Text provided =>
I read a lot of books, and all of them came from the public library. I kept a running list of the books I’d read and enjoyed on my personal blog. Reading and and to a lesser extent Mississippi Public Broadcasting (which didn’t even have programming after 10 AM, just classical music with a break for Robyn Young on Hear and Now at noon and then more classical music until the evening commute) was my only window to the outside world. My public library was my life raft. Books were the piano I clung to in the choppy waters of new motherhood (and yes this is a reference to this music video. Baby Girl became a Swiftie shortly before Midnights came out, and I came along for the ride).

I love public libraries. I feel strongly about the importance of public libraries. When I started publishing it was very important to me to have my books available in public libraries. This meant “going wide,” and publishing my eBooks on all the platforms. Not hard work, but certainly more work than existing exclusively in Amazon’s ecosystem. Except that learning to thrive in each individual publishing sphere requires specific marketing strategies and work and learning curves and knowledge of that sphere’s emerging trends and best practices.

And I’m a writer. My talent shines when I write. Not so much when I’m doing marketing and business analytics. I only have so much time, and writing takes time. So does marketing. So does researching. So does business management.

I’ve had my books available wherever eBooks are sold for four years now because that was the way to make them available in public libraries. But this year, Amazon changed their rules, and is allowing concurrent library access for titles that are enrolled in Kindle Unlimited. The vast majority of my sales are on Amazon. The vast majority of my reviews are on Amazon. And now Amazon says I can have my cake and eat it too?

In the 16 years since I became a mommy, reader preferences have changed mightily. Case in point, by the time I was rocking my second baby to sleep, I was doing so with a Kindle paperwhite in my hand. If I was a new mommy now, in 2025, would I be as reliant on my library card or would I have a subscription to KU? I don’t know. I know that I still want my books in libraries for the same reason I want to write closed-door books–it’s a way of honoring who I was and the work I did in a very lonely, tough season of my life.

So for 2026, I am moving my books into Kindle Unlimited. There are a few reasons for giving this a try, but the main one is that I’d like to spend more of my focus in 2026 on writing and less on business management and marketing. When the words are wording, I can write 10,000 in a week. At that pace, I could potentially write six books in a year. That’s as many books as I currently have published. And to be clear, I don’t plan on publishing six books in 2026 or writing 10,000 words every week. I’m hoping to find more time for reading, exercise, and other worthwhile pursuits (needle crafts, organizing bathroom cupboards so things don’t fall out of them, chopping and cooking vegetables, graphic arts, My Pet Pretty Princess Pony app development, painting my daughter’s room a different, more sophisticated shade of pink). But what if I could publish three books this year… what if I could finish the drafts of all the projects I’ve pushed into the dravision stage? What if I could polish and post the epilogues to all my fairy tales?

My focus as an author often feels like a web browser with dozens of open tabs. I’ve opened so many this year, that I’ve reached a point where I need to close some of them and focus in on one window. Moving my books over to KU means I could X-out of the Barnes & Noble, Kobo, Apple, and Google Play tabs and all the marketing and research associated with them. I’m hoping it will lead to more time and more focus for writing, and I’m willing to give it a year and collect some data to see if it it’s true.

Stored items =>
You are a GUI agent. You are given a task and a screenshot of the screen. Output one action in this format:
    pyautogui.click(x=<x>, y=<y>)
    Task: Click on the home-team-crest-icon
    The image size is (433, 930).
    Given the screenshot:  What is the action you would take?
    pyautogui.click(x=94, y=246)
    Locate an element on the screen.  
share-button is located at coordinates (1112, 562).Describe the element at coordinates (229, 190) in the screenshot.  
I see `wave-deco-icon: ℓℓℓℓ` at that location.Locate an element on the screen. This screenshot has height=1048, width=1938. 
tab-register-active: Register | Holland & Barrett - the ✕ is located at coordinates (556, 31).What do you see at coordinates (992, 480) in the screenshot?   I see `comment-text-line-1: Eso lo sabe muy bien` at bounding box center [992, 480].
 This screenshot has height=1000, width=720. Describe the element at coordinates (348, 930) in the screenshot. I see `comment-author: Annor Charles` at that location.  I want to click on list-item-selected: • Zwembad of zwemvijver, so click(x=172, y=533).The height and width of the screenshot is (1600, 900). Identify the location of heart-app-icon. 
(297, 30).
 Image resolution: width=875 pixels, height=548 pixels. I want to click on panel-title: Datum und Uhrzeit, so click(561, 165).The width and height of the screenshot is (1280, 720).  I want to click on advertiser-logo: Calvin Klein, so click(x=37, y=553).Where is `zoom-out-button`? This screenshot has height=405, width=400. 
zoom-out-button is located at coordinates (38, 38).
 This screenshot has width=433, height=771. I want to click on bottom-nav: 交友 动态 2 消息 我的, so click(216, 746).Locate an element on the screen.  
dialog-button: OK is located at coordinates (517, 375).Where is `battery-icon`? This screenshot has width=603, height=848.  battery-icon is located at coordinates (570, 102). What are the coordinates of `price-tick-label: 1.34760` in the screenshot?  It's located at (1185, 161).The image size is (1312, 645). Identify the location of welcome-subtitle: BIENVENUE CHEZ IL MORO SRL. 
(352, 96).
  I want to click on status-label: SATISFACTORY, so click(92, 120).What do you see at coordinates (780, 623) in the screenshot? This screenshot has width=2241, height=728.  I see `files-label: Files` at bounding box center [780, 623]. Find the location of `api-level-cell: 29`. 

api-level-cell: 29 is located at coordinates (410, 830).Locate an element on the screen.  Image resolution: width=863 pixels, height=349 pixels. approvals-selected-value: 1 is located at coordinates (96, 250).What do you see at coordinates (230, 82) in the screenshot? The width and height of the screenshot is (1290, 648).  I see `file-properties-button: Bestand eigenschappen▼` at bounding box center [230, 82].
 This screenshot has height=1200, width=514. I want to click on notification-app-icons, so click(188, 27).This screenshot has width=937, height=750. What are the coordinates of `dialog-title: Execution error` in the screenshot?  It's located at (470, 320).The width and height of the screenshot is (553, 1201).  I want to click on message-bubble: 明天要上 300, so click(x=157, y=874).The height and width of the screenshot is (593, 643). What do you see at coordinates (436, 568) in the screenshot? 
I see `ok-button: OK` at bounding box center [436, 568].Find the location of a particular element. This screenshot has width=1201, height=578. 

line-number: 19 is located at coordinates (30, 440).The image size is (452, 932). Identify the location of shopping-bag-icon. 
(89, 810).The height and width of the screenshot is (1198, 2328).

What to work on =>
A) In the post about moving books into Kindle Unlimited, what main reason does the author give for making that move in 2026? Answer in one to three sentences.
B) Rewrite the part of the post on moving to Kindle Unlimited that opens with the words containing "I love public" and closes with "does business management.", putting "promotion" in place of "marketing".

Outputs for the tasks =>
A) The author's main reason is to spend more of their focus in 2026 on writing and less on business management and marketing. Moving to Kindle Unlimited would let them drop the Barnes & Noble, Kobo, Apple, and Google Play platforms and the marketing and research tied to each one.

B)
I love public libraries. I feel strongly about the importance of public libraries. When I started publishing it was very important to me to have my books available in public libraries. This meant “going wide,” and publishing my eBooks on all the platforms. Not hard work, but certainly more work than existing exclusively in Amazon’s ecosystem. Except that learning to thrive in each individual publishing sphere requires specific promotion strategies and work and learning curves and knowledge of that sphere’s emerging trends and best practices.

And I’m a writer. My talent shines when I write. Not so much when I’m doing promotion and business analytics. I only have so much time, and writing takes time. So does promotion. So does researching. So does business management.